In a landscape where supply chain attacks are increasingly common, your clients, partners, and procurement teams aren’t just asking whether you have a security policy, they’re asking whether you can prove it. CE+ is that proof. It tells the world that your defences have been independently tested and verified, not self-declared. For organisations bidding on government contracts, working in regulated sectors, or handling sensitive customer data, CE+ isn’t a nice-to-have. It’s increasingly a commercial prerequisite.
Beyond the contractual angle, there’s the practical one. Cyber Essentials Plus certification gives your leadership team confidence that the five core technical controls – firewalls, secure configuration, user access control, malware protection, and patch management are genuinely in place and functioning. That confidence has real value when a board is assessing risk, when an insurer is pricing a cyber policy, or when a customer is deciding whether to trust you with their data.
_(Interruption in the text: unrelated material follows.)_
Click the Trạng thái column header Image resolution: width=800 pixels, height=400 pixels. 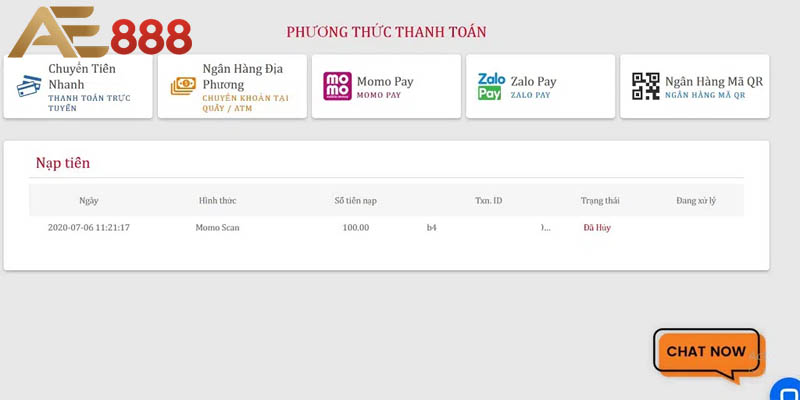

The updated standard makes that assurance even more meaningful, because it’s been designed for the way businesses actually work in 2026 and beyond.
What’s Changed: Old Standard vs New
The original Cyber Essentials framework was built for a world of on-premise infrastructure, desktop computers, and relatively contained network perimeters. That world has largely gone. The updated standard acknowledges this and closes the gaps that the old version left open.
Cloud services are now firmly in scope – Under the previous standard, cloud-hosted services occupied a grey area. Many organisations assumed that if a service was managed by a third-party provider, it fell outside the scope of their assessment. The updated framework makes clear that cloud services including Software as a Service (SaaS) platforms are in scope where your organisation controls the configuration. If your staff are using Microsoft 365, Google Workspace, or any other cloud platform, the way those environments are configured now counts. That’s a significant shift for organisations that have migrated heavily to the cloud and assumed their provider was handling security on their behalf.
Home and hybrid working environments are addressed directly – The old standard was written before remote working became the norm for millions of UK employees. The updated version explicitly addresses devices used outside the corporate network – including home broadband routers and personal devices used for work. If your staff are connecting from home, those endpoints and the networks they sit on are now part of the picture. For many organisations, this will require a fresh look at device management, VPN policies, and the controls applied to personally-owned devices used for work purposes.
Thin clients and virtual desktops are included – As more organisations move to virtual desktop infrastructure (VDI) and thin-client environments, the updated standard provides clearer guidance on how these are assessed. The previous version left room for ambiguity; the new one closes it.
Firmware and router security – The updated standard tightens requirements around routers and firewalls, including the firmware running on them. Default credentials, unpatched firmware, and misconfigured boundary devices have been a consistent entry point for attackers, the revised standard makes it harder to overlook these.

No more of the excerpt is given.